As interesting Schorr Signatures are – Pieter Wuille’s presentation also showed, how much work is to be done before they can become part of Bitcoin. But there are plans to implement them as a soft-fork after SegWit.
Reducing UTXO with better Coin Selection
Closer to contemporary Bitcoin was a presentation about Coin Selection and the UTXO-Set. Mark Erhard from Karlsruhe Institute of Technology (KIT) demonstrated the results of a simulation of different approaches to Coin Selection.
I’m afraid I have to walk somewhat further to bring both of this terms together. Let’s look at a bitcoin transaction (a random example). You see inputs transforming into outputs. Inputs are somehow like real coins, which can only be transacted as a whole. What’s too much, goes back as change (and here the real-coin-analogy falls apart).
The duty of your wallet software is to manage the inputs and use them to compose transactions. That’s the Coin Selection. Every wallet has its own strategy how to do it. Imagine you have 10 inputs with 0.1 btc, 2 inputs with 0.5 btc and 1 input with 0.8 btc. If you want to send 1 Bitcoin – how do you compose the transaction? You have several choices (change is excluded for simplicity):
- 10 x 0.1
- 5 x 0.1 + 1 x 0.5
- 2 x 0.5
- 1 x 0.8 + 2 x 0.1
Now – what input should be spend? What variation is best? There are several reasons why this decision is everything but trivial:
- Fees: As you have to sign every input, a transaction with more inputs needs more signatures. More signatures need more space, and more space needs more fees. So economically the best decision is to use as few inputs as possible. In our example you should build the transaction with 2 x 0.5 btc.

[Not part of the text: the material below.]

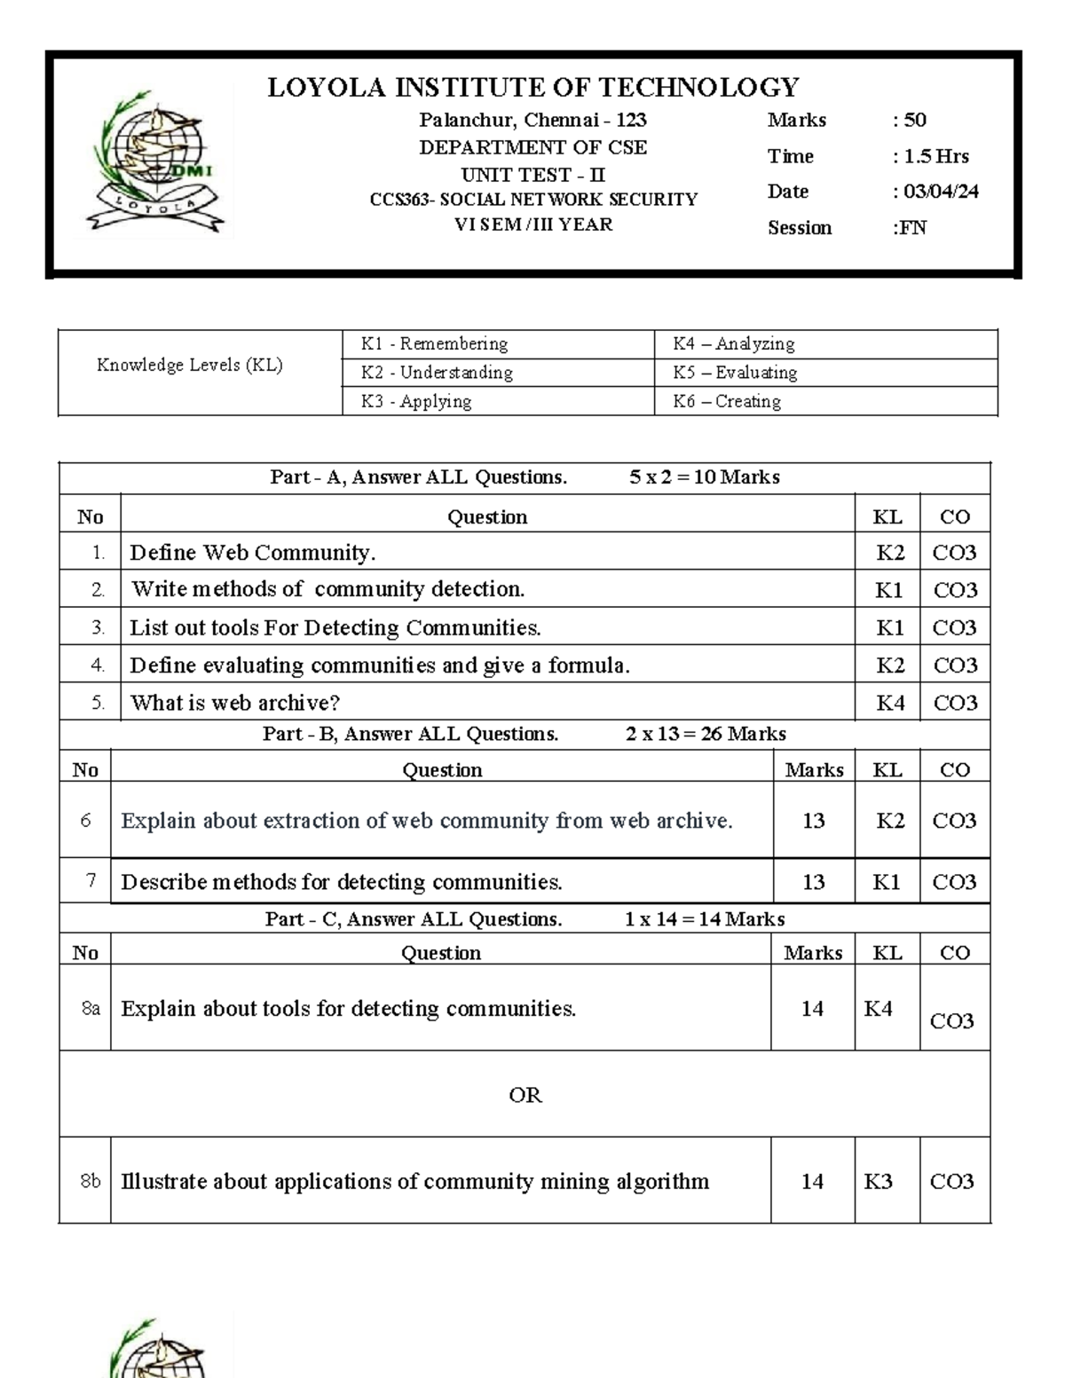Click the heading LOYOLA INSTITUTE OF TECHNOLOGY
(533, 87)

- UTXO: Each transaction takes old outputs in your wallet as inputs and transforms them to other outputs. This is called “spending outputs”. The Set of Unspent Output (UTXO-set) consists of every not spent output in every wallet. It’s sum is the monetary supply of bitcoin. In rough terms it can be called the minimum state of the system. You can prune the blockchain, but you can’t make it smaller than the UTXO-set. Since the UTXO-set is growing constantly, it could become a serious obstacle for scaling. So if you want your wallet to select coins “blockchain-sustainable”, you should use as many of your unspent outputs and transform them into a single output as possibe. Using 10 x 0.1 btc would be perfect.

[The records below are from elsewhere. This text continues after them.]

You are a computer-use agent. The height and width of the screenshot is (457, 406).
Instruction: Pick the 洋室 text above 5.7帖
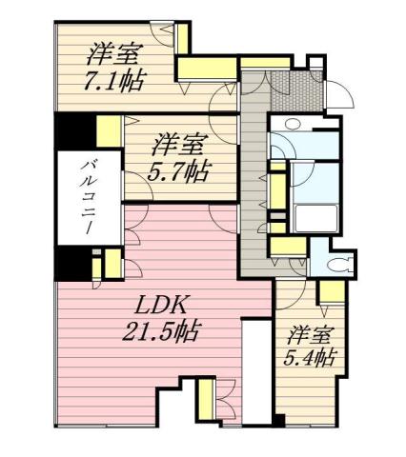pos(179,146)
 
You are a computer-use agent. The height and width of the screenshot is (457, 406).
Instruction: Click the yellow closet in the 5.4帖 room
pos(331,290)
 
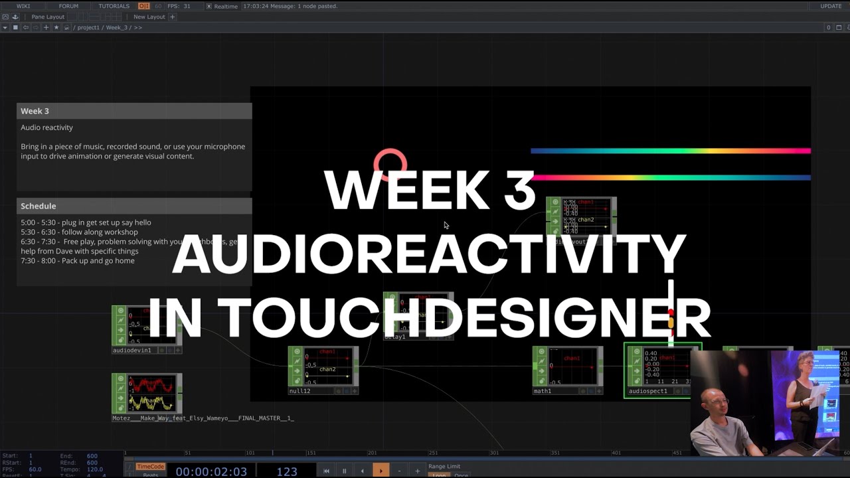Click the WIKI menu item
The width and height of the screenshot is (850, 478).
pyautogui.click(x=23, y=6)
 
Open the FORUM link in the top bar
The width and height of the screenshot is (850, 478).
pyautogui.click(x=68, y=6)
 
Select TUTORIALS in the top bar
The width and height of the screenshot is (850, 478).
pyautogui.click(x=114, y=6)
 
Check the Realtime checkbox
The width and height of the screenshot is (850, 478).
pyautogui.click(x=209, y=6)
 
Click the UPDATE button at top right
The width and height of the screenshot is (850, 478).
pyautogui.click(x=831, y=6)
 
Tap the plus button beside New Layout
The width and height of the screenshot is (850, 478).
pyautogui.click(x=173, y=17)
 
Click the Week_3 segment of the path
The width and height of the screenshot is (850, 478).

- Privacy: Thirdly – and for users most importantly – the Coin Selection has serious implications for your privacy. But this was explicitly not the issue of Mark’s presentation.
The Master-student, who is currently writing his thesis, simulated the impact of Coin Selection on fees and the UTXO-set. For this he used a medium-large set of transaction-data und testet some algorithm used by some wallets. One algorithm is FIFO (first in first out), another determines priority (by value and age), and core uses its own, complex mechanism.

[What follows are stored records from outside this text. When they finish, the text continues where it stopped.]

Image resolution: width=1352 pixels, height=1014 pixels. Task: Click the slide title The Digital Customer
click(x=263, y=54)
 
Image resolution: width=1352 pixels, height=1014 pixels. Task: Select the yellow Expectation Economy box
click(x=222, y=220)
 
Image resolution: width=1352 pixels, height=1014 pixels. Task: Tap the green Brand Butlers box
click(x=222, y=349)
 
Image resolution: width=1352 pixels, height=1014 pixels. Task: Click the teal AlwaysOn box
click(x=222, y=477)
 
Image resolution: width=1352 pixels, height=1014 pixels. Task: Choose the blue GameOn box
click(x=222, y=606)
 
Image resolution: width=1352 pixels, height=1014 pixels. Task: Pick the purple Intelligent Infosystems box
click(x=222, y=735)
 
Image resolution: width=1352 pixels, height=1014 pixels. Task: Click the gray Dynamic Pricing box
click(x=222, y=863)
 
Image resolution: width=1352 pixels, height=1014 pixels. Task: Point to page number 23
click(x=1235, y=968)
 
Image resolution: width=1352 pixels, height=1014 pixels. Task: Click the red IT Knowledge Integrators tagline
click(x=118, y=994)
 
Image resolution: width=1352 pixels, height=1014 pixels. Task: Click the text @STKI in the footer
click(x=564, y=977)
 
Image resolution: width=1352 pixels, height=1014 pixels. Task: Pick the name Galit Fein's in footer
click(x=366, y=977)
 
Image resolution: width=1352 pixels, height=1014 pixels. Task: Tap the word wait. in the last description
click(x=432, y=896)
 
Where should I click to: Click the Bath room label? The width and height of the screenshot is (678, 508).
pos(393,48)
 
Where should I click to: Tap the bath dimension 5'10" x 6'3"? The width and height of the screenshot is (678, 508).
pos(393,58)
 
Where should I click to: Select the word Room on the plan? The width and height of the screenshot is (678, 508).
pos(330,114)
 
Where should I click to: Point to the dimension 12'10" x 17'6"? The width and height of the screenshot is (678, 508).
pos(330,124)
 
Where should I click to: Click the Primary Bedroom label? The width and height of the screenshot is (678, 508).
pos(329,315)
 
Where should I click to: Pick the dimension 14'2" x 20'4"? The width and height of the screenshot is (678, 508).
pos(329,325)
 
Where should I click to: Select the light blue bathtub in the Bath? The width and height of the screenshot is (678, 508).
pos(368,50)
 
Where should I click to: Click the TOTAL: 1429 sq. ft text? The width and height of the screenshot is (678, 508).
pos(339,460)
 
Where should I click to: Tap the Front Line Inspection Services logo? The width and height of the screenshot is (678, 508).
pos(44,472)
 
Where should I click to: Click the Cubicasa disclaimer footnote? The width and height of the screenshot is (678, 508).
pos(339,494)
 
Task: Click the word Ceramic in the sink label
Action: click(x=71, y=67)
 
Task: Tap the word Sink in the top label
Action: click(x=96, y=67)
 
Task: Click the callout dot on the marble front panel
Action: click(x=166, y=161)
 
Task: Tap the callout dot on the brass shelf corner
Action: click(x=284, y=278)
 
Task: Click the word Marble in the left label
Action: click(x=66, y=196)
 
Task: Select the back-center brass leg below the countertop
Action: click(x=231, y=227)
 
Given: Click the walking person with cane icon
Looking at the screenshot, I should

Principially the goals of reducing fees and reducing UTXO are contrary. If you use more inputs, you reduce the UTXO-set but increase the fees. But that doesn’t mean that Coin Selection is arbitrary. Mark Erhardt showed how different the impacts of the different Coin Selection strategies. While FIFO and Core both kept the UTXO set relatively small, the Priority-based algorithm inflated it by partitioning the big (more priorty) outputs into smaller pieces. In detail you could find further differences between FIFO and Core (and with the core variation of Luke-JR).
Mark Erhardt did not finish his analyses by now. He says he needs more and better transaction data, wants to try out more modells and integrate the factor of privacy. But as it is now his analyses already illustrate the importance of proper Coin Selection for scaling bitcoin sustainably.